- [Serie di compiti]
(a) Aggiorna l'estratto sull'ordinanza della Cassazione riscrivendo il passo che comincia con "Quesito con risposta" e finisce con "2025, n. 9357.", con "locazione" sostituito da "affitto".
(b) Stabilisci se ciascuna delle seguenti affermazioni concorda con l'estratto sull'ordinanza della Cassazione. Rispondi sì o no e cita le parole dell'estratto che lo decidono.
(i) L'ordinanza è stata emessa dalla sezione I della Cassazione il 9 aprile 2025.
(ii) Secondo la Corte, un contratto lesivo dei diritti dei creditori è di per sé illecito.
(iii) I rimedi speciali previsti dall'ordinamento comportano, in presenza di particolari condizioni, la sola sanzione di inefficacia.
(c) Prosegui l'estratto sull'ordinanza della Cassazione, cominciando subito dopo l'ultima frase riportata.

- [Estratto fornito]
__________________________________________________

Quesito con risposta a cura di Valentina Riente e Davide Venturi

 

Un contratto di locazione può essere dichiarato nullo per contrarietà a norma imperativa ove ispirato a finalità distrattive. – Cass., sez. I, ord. 9 aprile 2025, n. 9357.

Nell’ordinanza in esame la Suprema Corte ha specificato che in linea di principio, in assenza di una norma che vieti in via generale di porre in essere attività negoziali pregiudizievoli per i terzi, un contratto lesivo dei diritti e delle pretese satisfattorie dei creditori non è di per sé illecito. Ne deriva che non può essere dichiarato nullo per illiceità della causa, né per frode alla legge o per motivo illecito determinante comune alle parti (se il contratto è stipulato con finalità vietata dall’ordinamento perché contraria norma imperativa, all’ordine pubblico o al buon costume), in quanto l’ordinamento appresta, a tutela di chi risulti danneggiato da tale atto negoziale, dei rimedi speciali che comportano, in presenza di particolari condizioni, l’applicazione della sola sanzione di inefficacia.

__________________________________________________

- [Dati archiviati]
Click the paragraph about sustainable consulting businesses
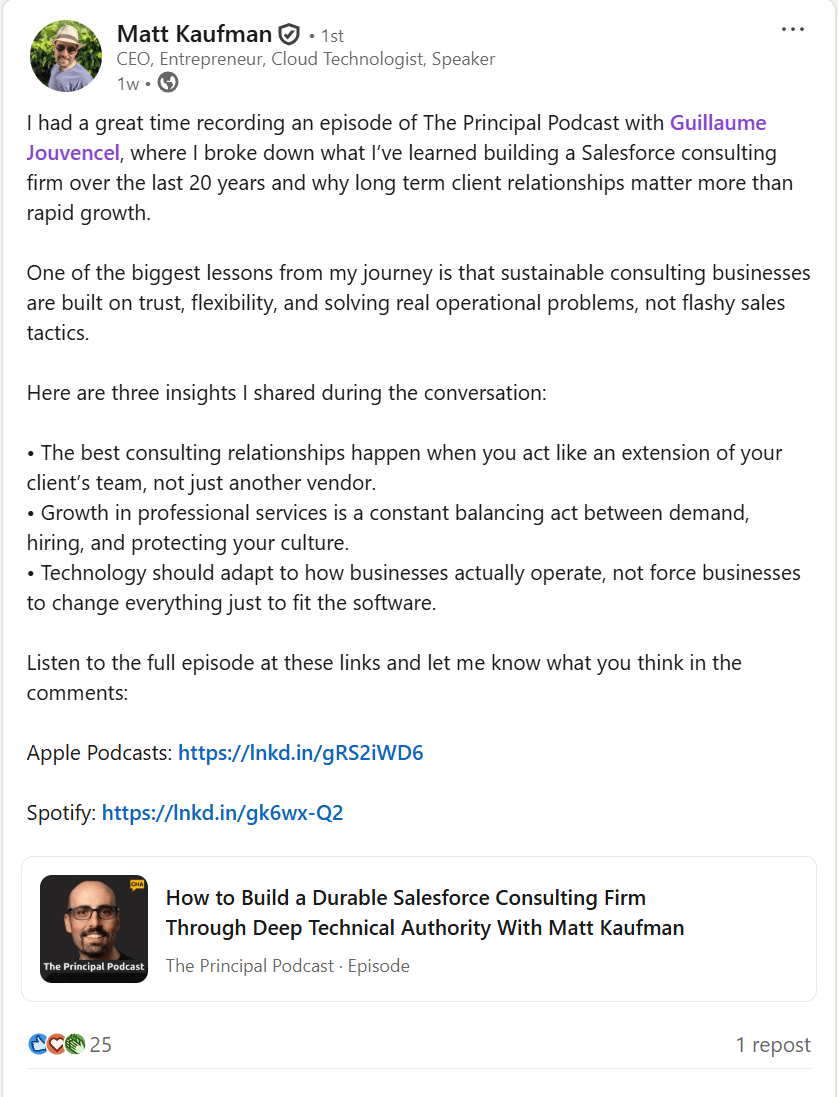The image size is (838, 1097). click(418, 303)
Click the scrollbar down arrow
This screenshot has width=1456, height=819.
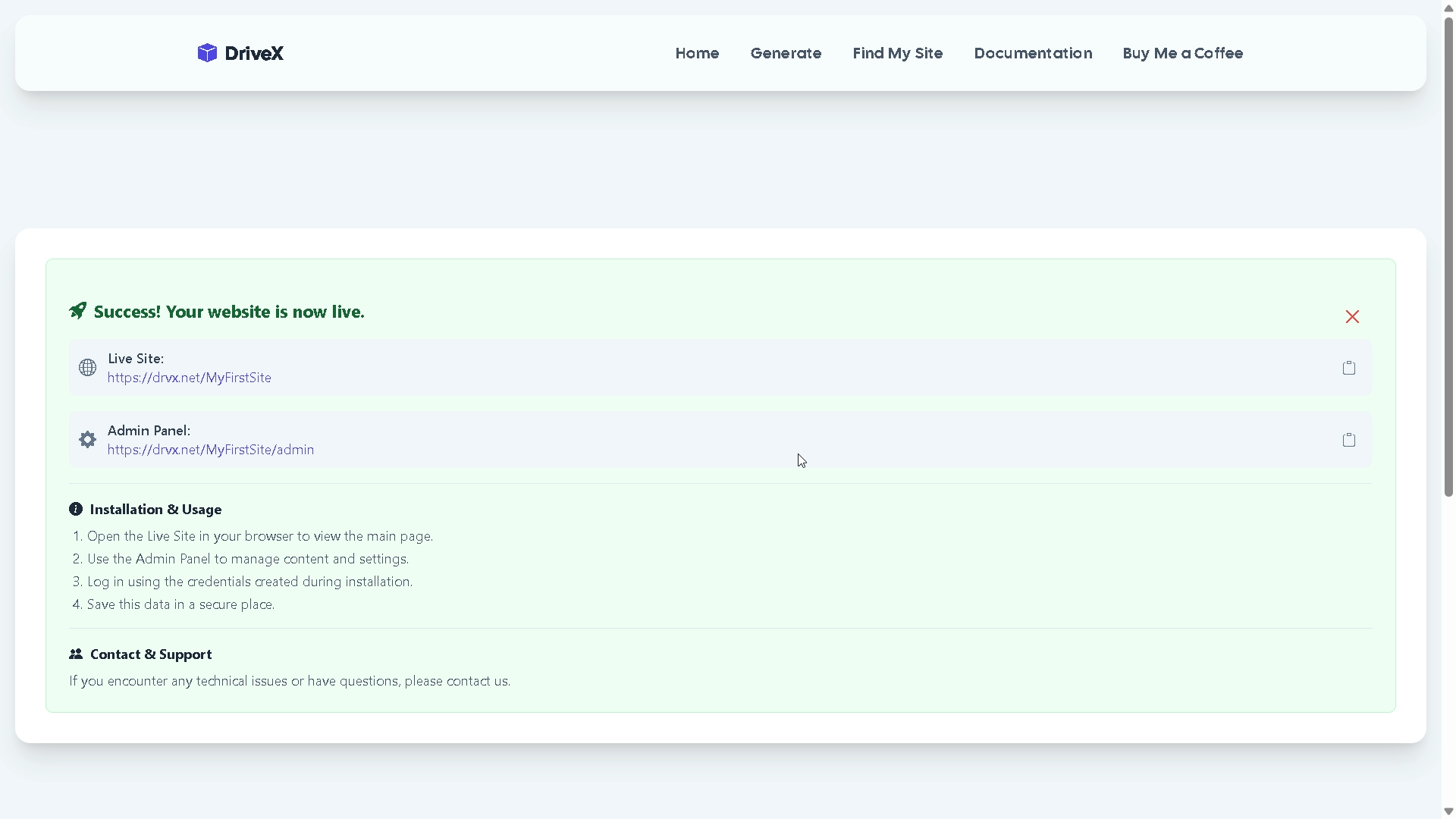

__________________________________________________

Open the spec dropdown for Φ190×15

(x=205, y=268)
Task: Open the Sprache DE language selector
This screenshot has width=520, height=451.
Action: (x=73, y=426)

__________________________________________________

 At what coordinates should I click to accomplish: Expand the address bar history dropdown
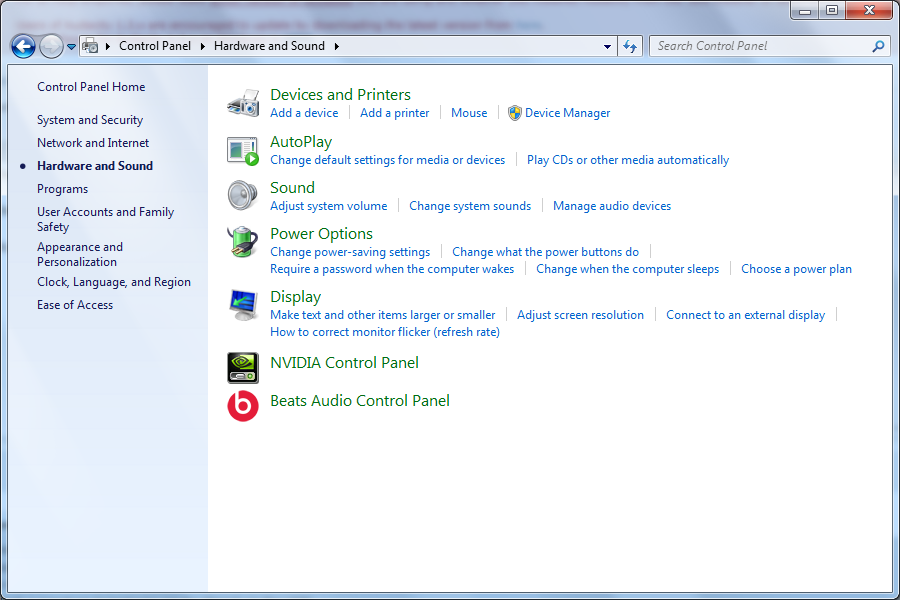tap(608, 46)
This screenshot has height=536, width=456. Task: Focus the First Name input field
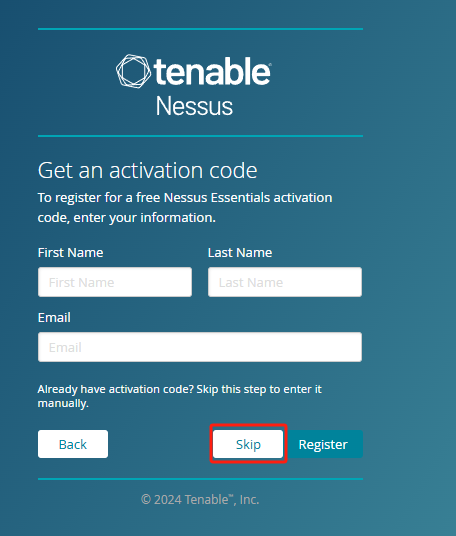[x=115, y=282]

__________________________________________________

- [Risposte fornite]
(a)
Quesito con risposta a cura di Valentina Riente e Davide Venturi

 

Un contratto di affitto può essere dichiarato nullo per contrarietà a norma imperativa ove ispirato a finalità distrattive. – Cass., sez. I, ord. 9 aprile 2025, n. 9357.

(b)
(i) Sì: "Cass., sez. I, ord. 9 aprile 2025, n. 9357".
(ii) No: "un contratto lesivo dei diritti e delle pretese satisfattorie dei creditori non è di per sé illecito".
(iii) Sì: "l’applicazione della sola sanzione di inefficacia".

(c)
Qualora però, oltre al pregiudizio dei creditori, un contratto violi anche una norma imperativa penale, l’atto negoziale è nullo ai sensi dell’art. 1418, comma 1, c.c.

Trattasi delle ipotesi c.d. di reato-contratto (come la vendita di sostanze stupefacenti, la ricettazione, il commercio di prodotti con segni falsi, il trasferimento di un bene in pagamento di un debito usurario) ove il contratto collide così gravemente con interessi di indole generale da assurgere di per sé alla qualificazione di reato.

Allo stesso modo, anche gli atti attraverso cui la società, poi assoggettata a procedura concorsuale, abbia determinato il trasferimento in favore di terzi di beni propri, così distraendoli alla soddisfazione della massa dei creditori, risultano assoggettati alla sanzione di nullità in quanto compiuti in violazione di norme incriminatrici, in materia di bancarotta (oggi liquidazione coatta amministrativa), norme altresì applicabili anche all’amministrazione straordinaria di una grande impresa dichiarata insolvente a norma dell’art. 95, comma 1 del D.Lgs. 8 luglio 1999, n. 270.

Ciò rende evidente che l’area delle norme inderogabili la cui violazione può determinare la nullità del contratto è più ampia e non comporta di far riferimento al solo contenuto del contratto medesimo, ma ricomprende anche tutte quelle norme che, in assoluto, oppure in presenza o in difetto di determinate condizioni, oggettive o soggettive, direttamente o indirettamente, vietano la stipulazione stessa del contratto.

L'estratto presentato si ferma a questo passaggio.